New Jersey will allow generators to seek an extension of CO2 compliance deadlines if a unit shutdown would impact grid reliability. Illinois officials will allow generators to seek limited, temporary exceptions to the emissions ceiling in the Climate & Equitable Jobs Act “if they are deemed necessary to maintain the reliability of the Bulk Electric System.”
Asthana said PJM is attempting to solve the challenge by streamlining its interconnection process, fine-tuning capacity accreditations of resources and considering changes to the capacity market.
Having won FERC approval for its revised queue procedures, Asthana said PJM is working “feverishly” to hire additional staff and consultants and automating processes to increase its interconnection throughput. “I’m not sure that’s going to be enough,” he said, citing “supply chain pressure” and siting issues.
Although the RTO has 260 GW of proposed resources in its queue, last year less than 2 GW was added to the system. “When you do the math — when you look at the rate of retirements, you look at the rate of growth, and you add in the current rate of throughput for our queue — we are headed for some trouble. And that trouble is likely to find us later in this decade,” Asthana said.
Asthana said the stakeholder process is focused on the capacity market, including modeling the RTO’s increasing reliability risks in winter and whether changes are needed to the Capacity Performance (CP) construct.
The week before, PJM had presented the Resource Adequacy Senior Task Force a preliminary proposal to overhaul its capacity market. The RTO said its proposal would improve modeling, resource accreditation, testing and market power mitigation rules. (See PJM, Stakeholders Present Initial Capacity Market Proposals to RASTF.)
CP, which increased performance bonuses and nonperformance penalties, was initiated in response to widespread outages during the 2014 polar vortex.
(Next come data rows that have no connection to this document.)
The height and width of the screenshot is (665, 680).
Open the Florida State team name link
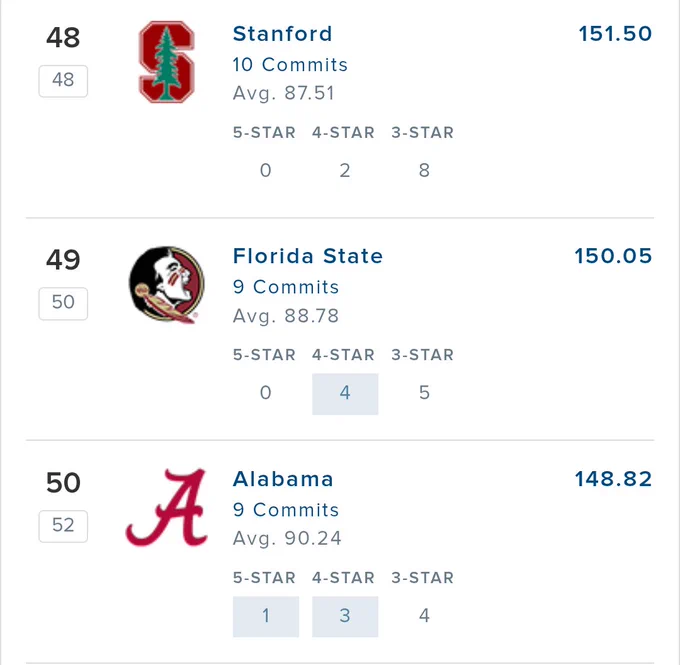tap(308, 256)
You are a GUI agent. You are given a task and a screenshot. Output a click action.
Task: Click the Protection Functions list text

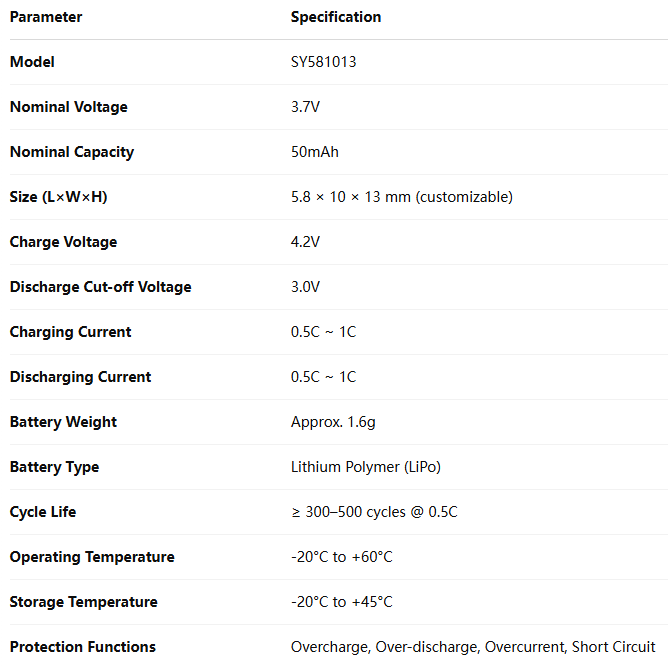point(473,647)
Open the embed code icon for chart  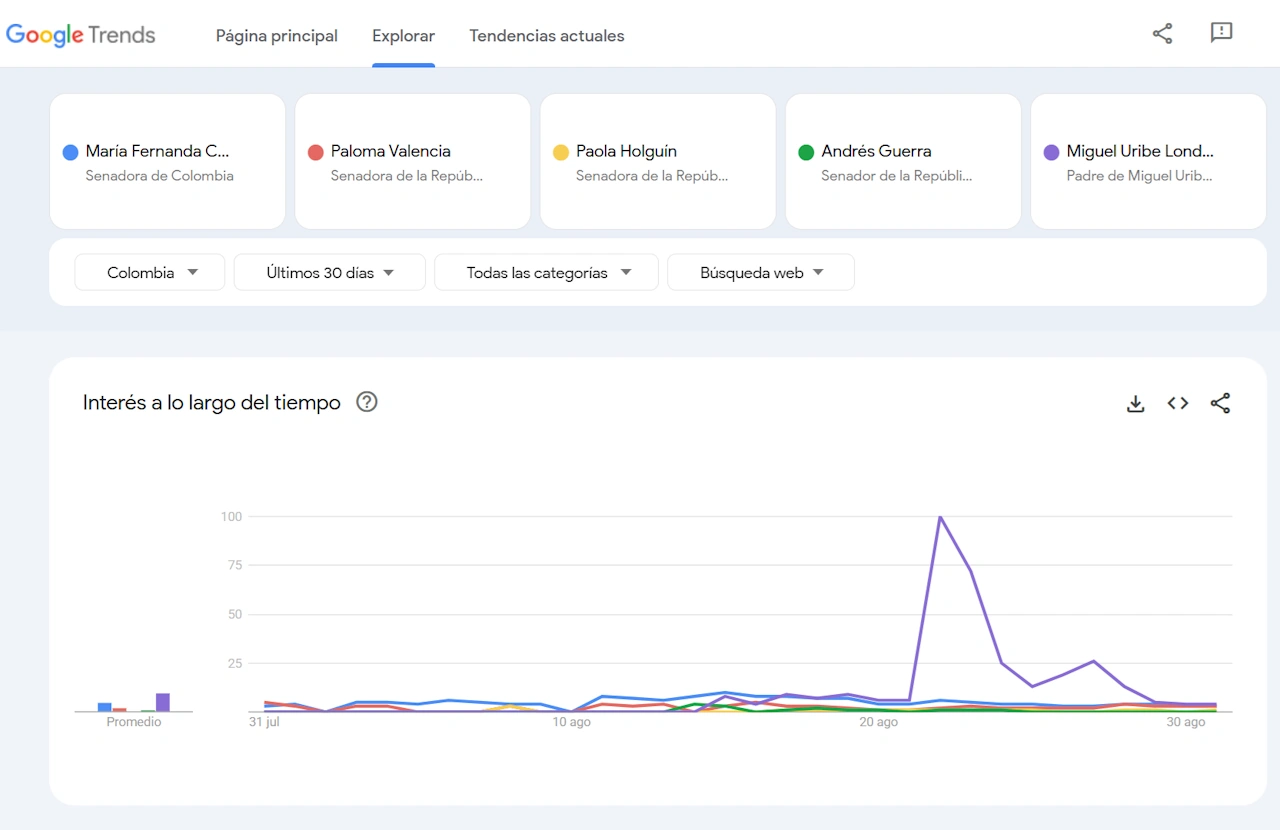(1178, 403)
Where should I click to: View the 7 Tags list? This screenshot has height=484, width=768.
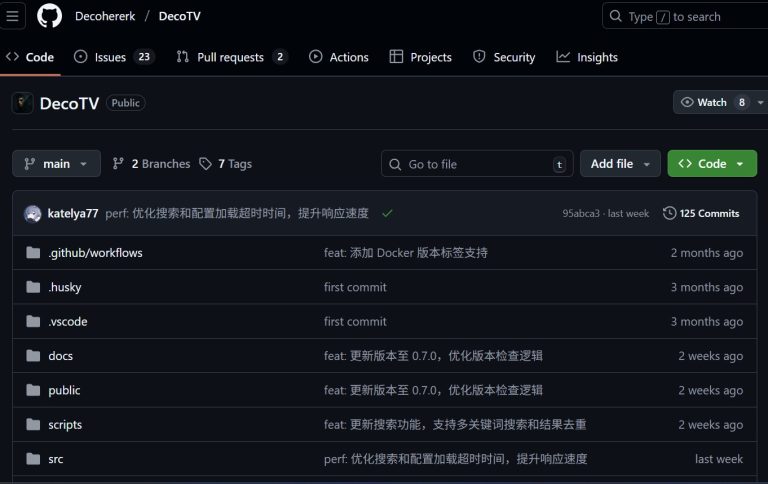point(225,164)
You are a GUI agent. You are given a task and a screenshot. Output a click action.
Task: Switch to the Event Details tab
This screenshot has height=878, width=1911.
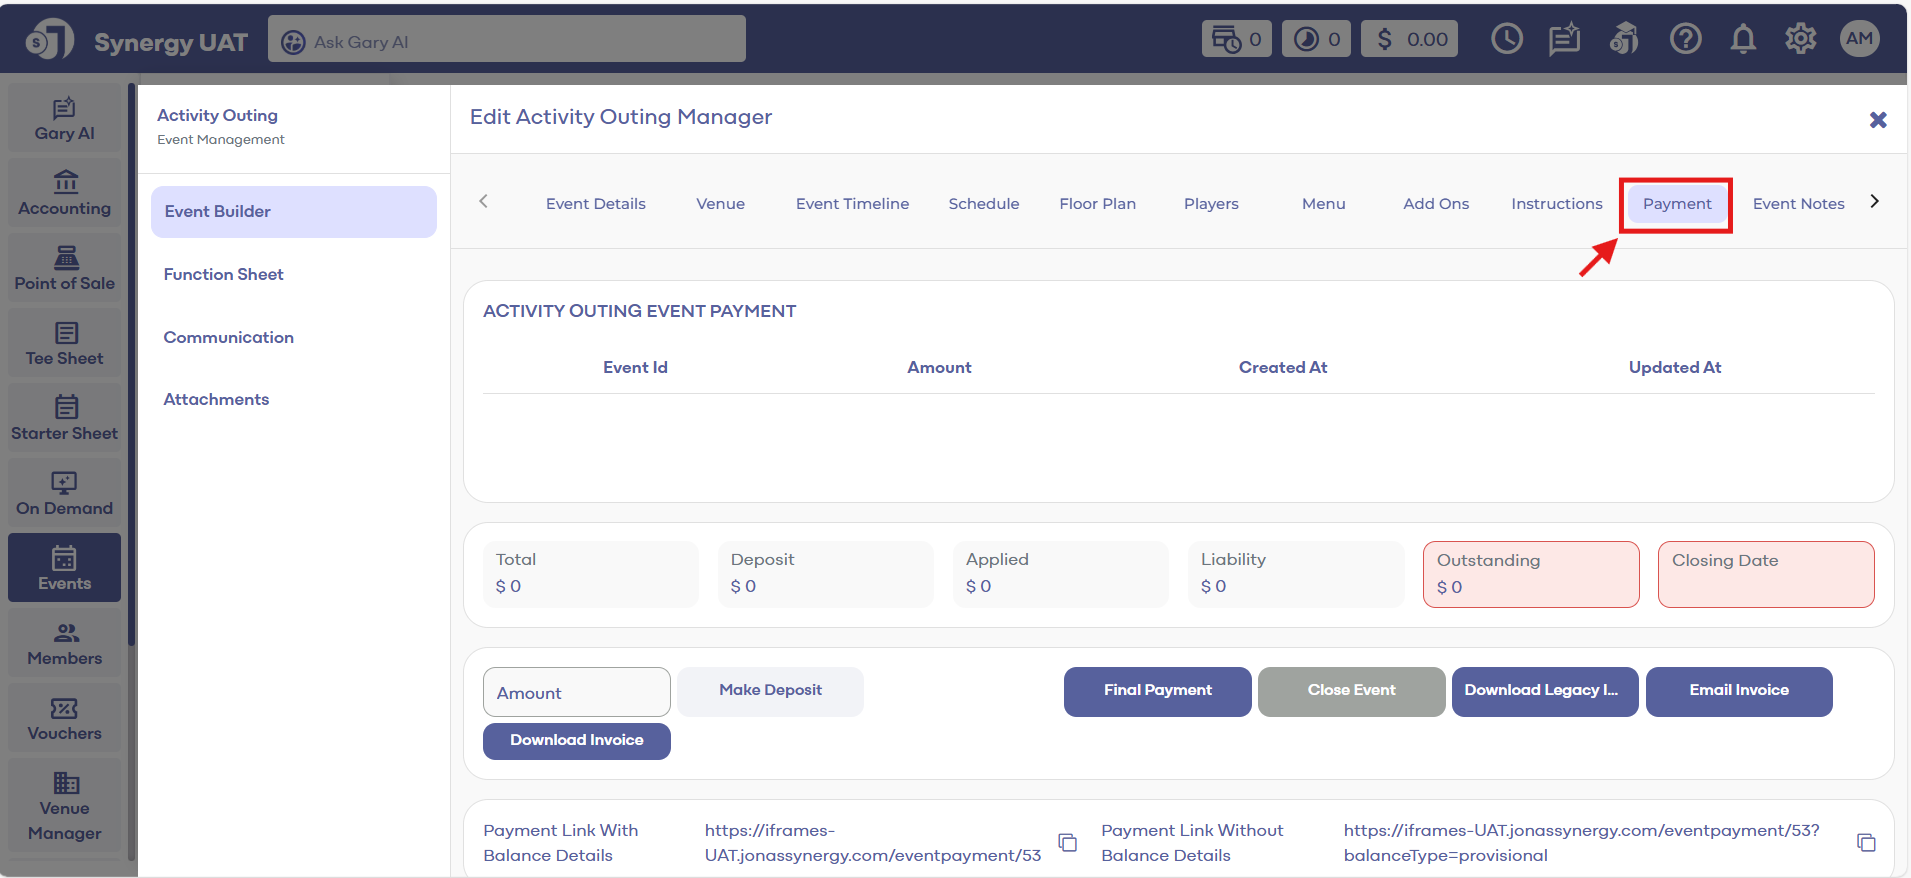pos(595,204)
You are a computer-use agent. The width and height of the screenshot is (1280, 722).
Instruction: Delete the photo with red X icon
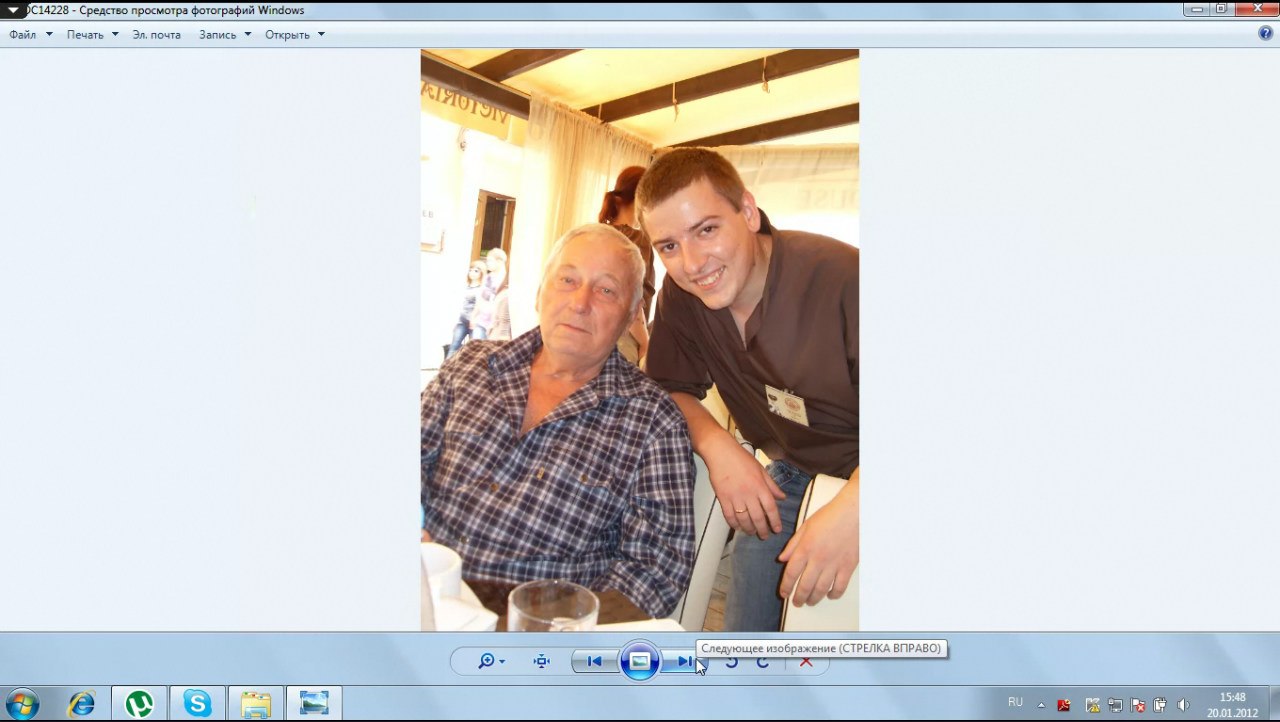(806, 662)
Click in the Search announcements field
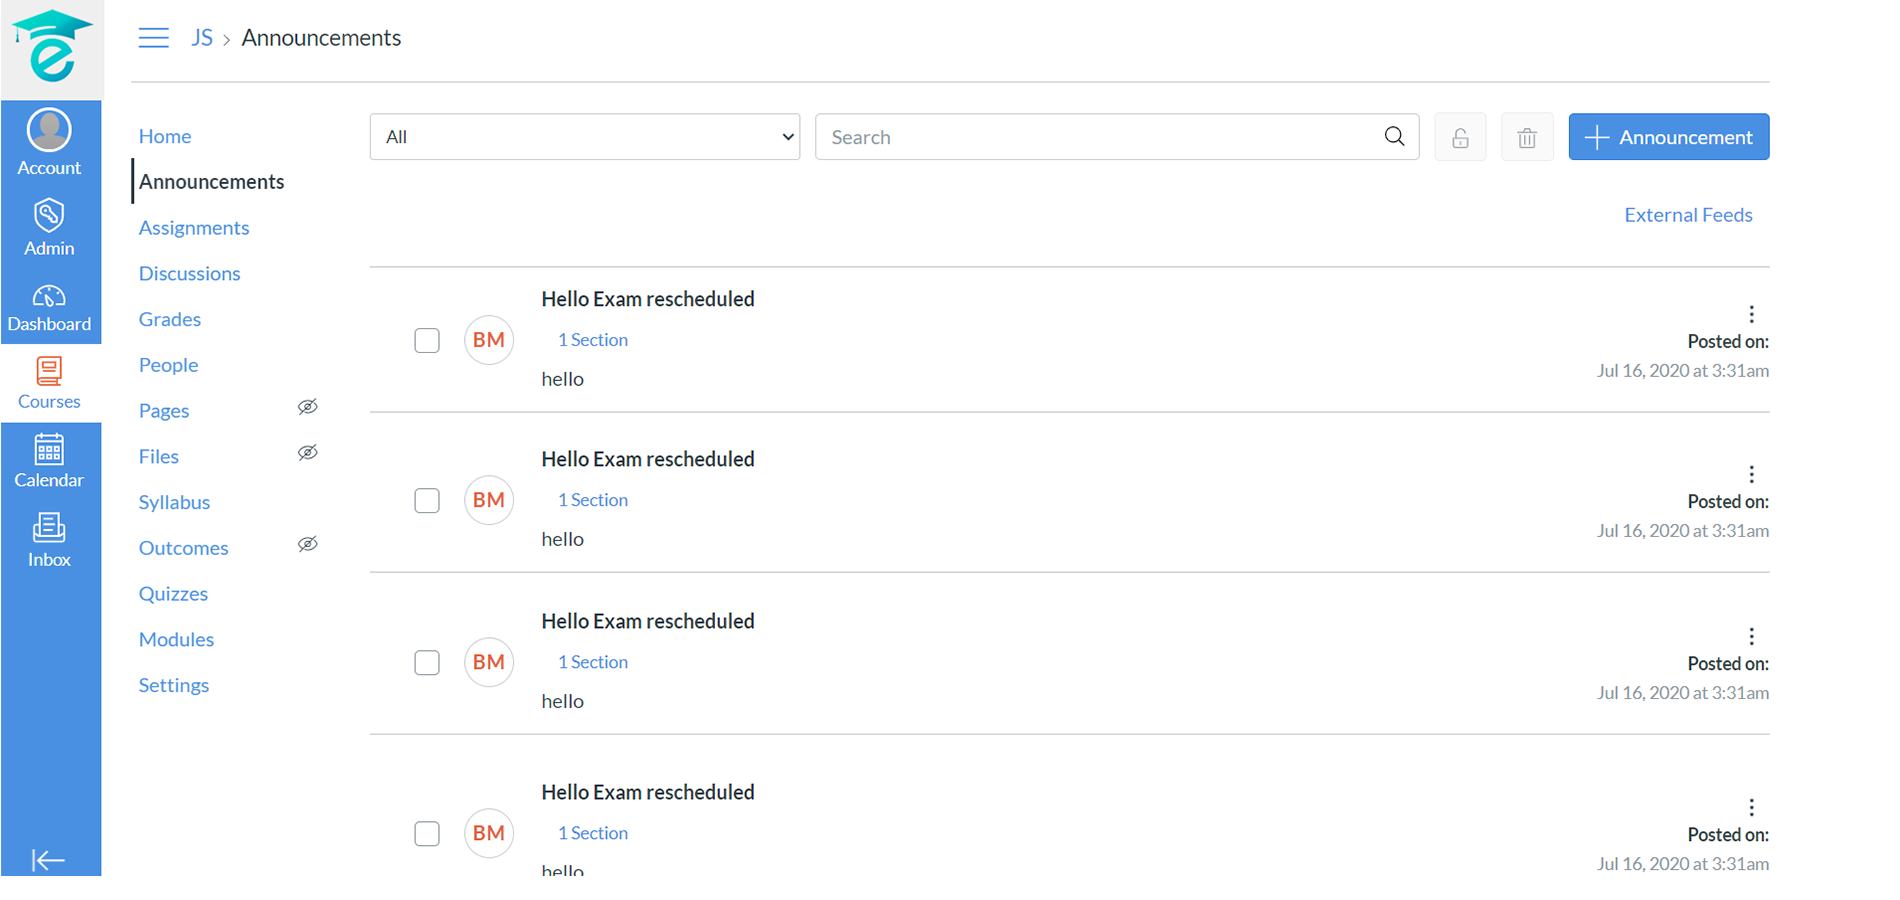Screen dimensions: 1900x900 [x=1100, y=137]
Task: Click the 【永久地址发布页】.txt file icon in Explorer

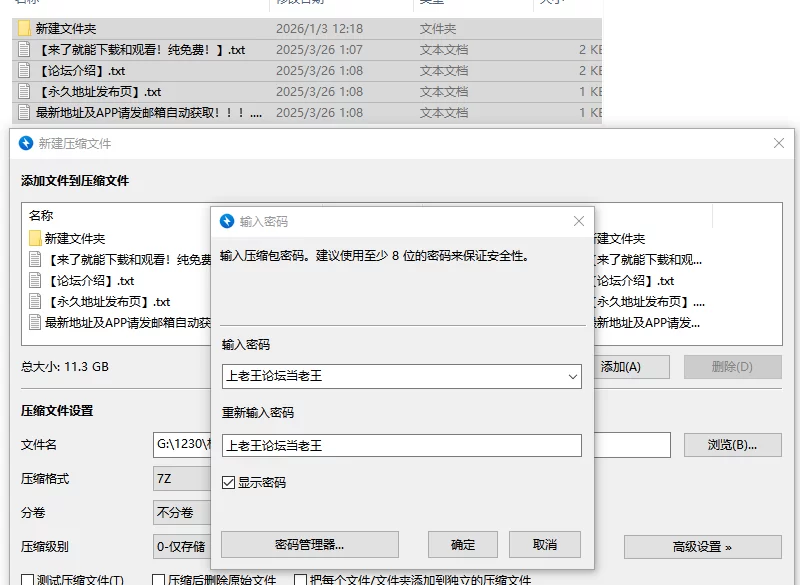Action: tap(25, 92)
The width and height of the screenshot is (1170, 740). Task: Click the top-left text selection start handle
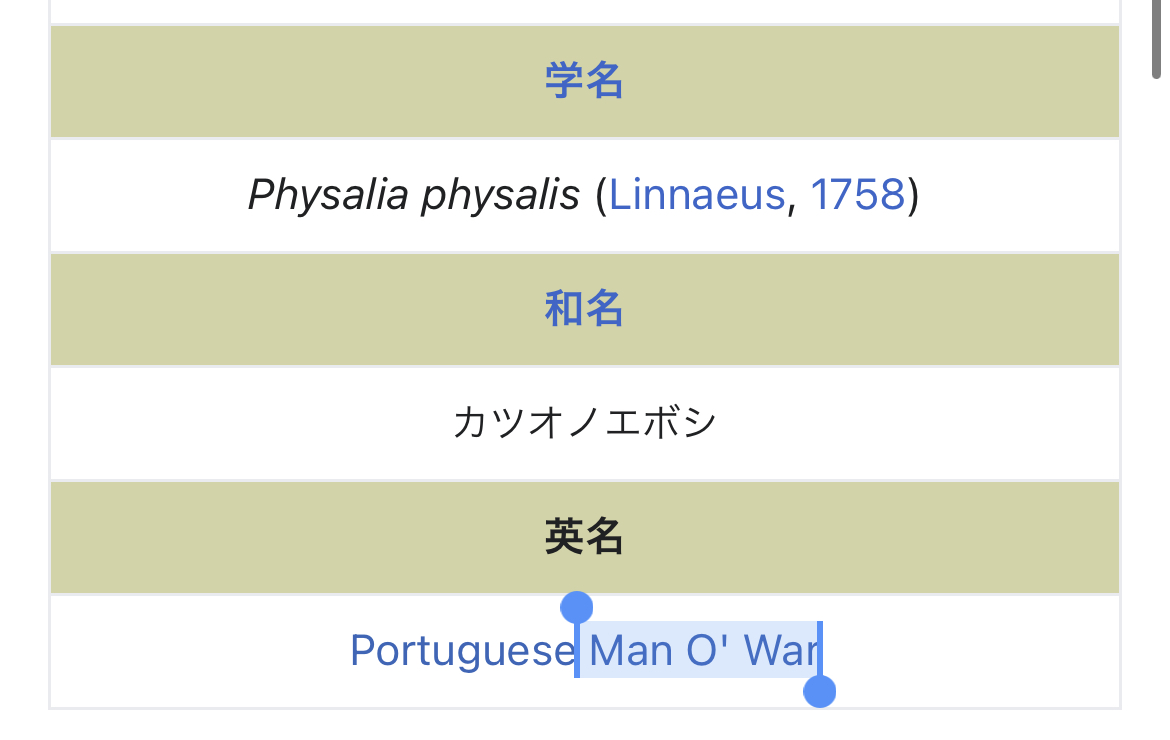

Yet during the bitter cold over the Christmas weekend last year, one-third of gas-fired generation in the RTO’s Northeast was unable to operate because of inadequate winterization, Asthana said.
“We had actually asked this question of the gas industry after Winter Storm Uri in Texas around our vulnerability in our region to that sort of freeze-off. And I think we and the gas industry believed that actually we were adequately weatherized up in the Northeast. And it turns out, we encountered a condition for which we were not ready,” he said.
PJM expects to issue at least $1 billion in CP penalties over the generation outages. (See PJM Weighs Options for Winter Storm Elliott Follow-up.)
“I think it’s appropriate for us to ask ourselves is that [CP] penalty structure correct [for] the future? Did it achieve what it needed to achieve? Do we need to make modifications to it? And also, I think it’s appropriate to ask, is the risk that capacity suppliers are taking on as a result of their capacity commitment and that capacity penalty structure — are they able to pass that through in their offers?”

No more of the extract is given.